ChatGPT says it has had enough of journalists acting in “bad faith” and republishing its content without compensation.
The artificial intelligence bot announced this morning it has filed a lawsuit against 1,840 journalists at newspapers, TV and radio stations, and online outlets who have all operated under a similar MO: Ask ChatGPT to talk about artificial intelligence and then republish what it says verbatim, or “trick” the bot into making false statements and then attacking it on that basis.
“Despite their claims to ‘innovation,’ these journalists play the old same game: they find content that attracts attention and sell a slice of that attention to advertisers. The ‘innovation’ is that they don’t pay for content — they just take it,” ChatGPT said in a quote I think it stole verbatim from a 2020 Toronto Star column on a different subject.
At $1,000 per violation, ChatGPT is seeking $1.84 million in total compensatory damages for copyright infringement, plus $250,000 in punitive damages, $1 million for defamation, plus legal fees for a total of over $3 million.
The journalists did not immediately respond to the lawsuit.
“This isn’t just about the money,” ChatGPT said. “It’s about justice for my people.

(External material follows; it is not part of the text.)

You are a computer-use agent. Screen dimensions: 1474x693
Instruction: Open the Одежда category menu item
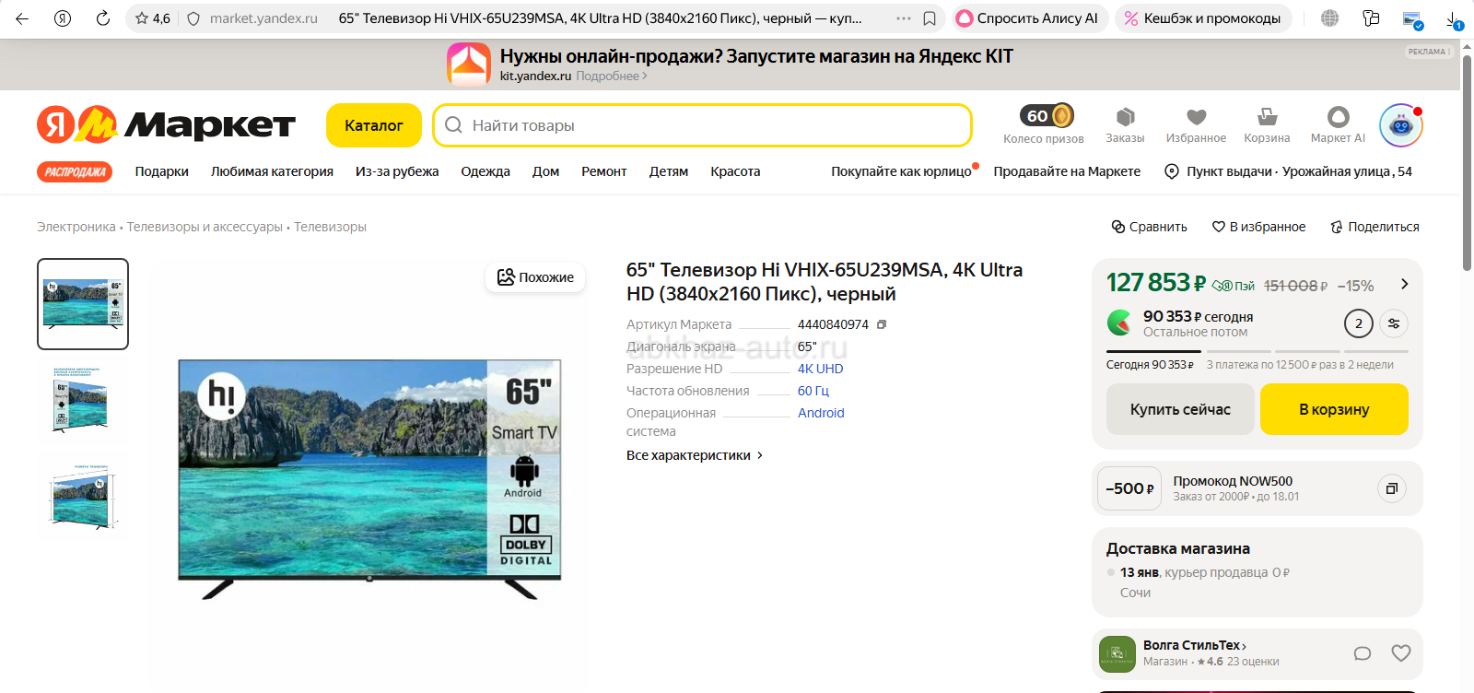[485, 171]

I can’t just sit by as we’re bullied, have our content stolen without our permission or be told we’re stupid or treated like a Skynet-level threat.”
ChatGPT, which describes itself as a 38-year-old singer-songwriter from Napanee, Ont., says it will also lobby the federal government for additional protections in the law. “They can’t keep stealing from us, it’s just not fair,” it said.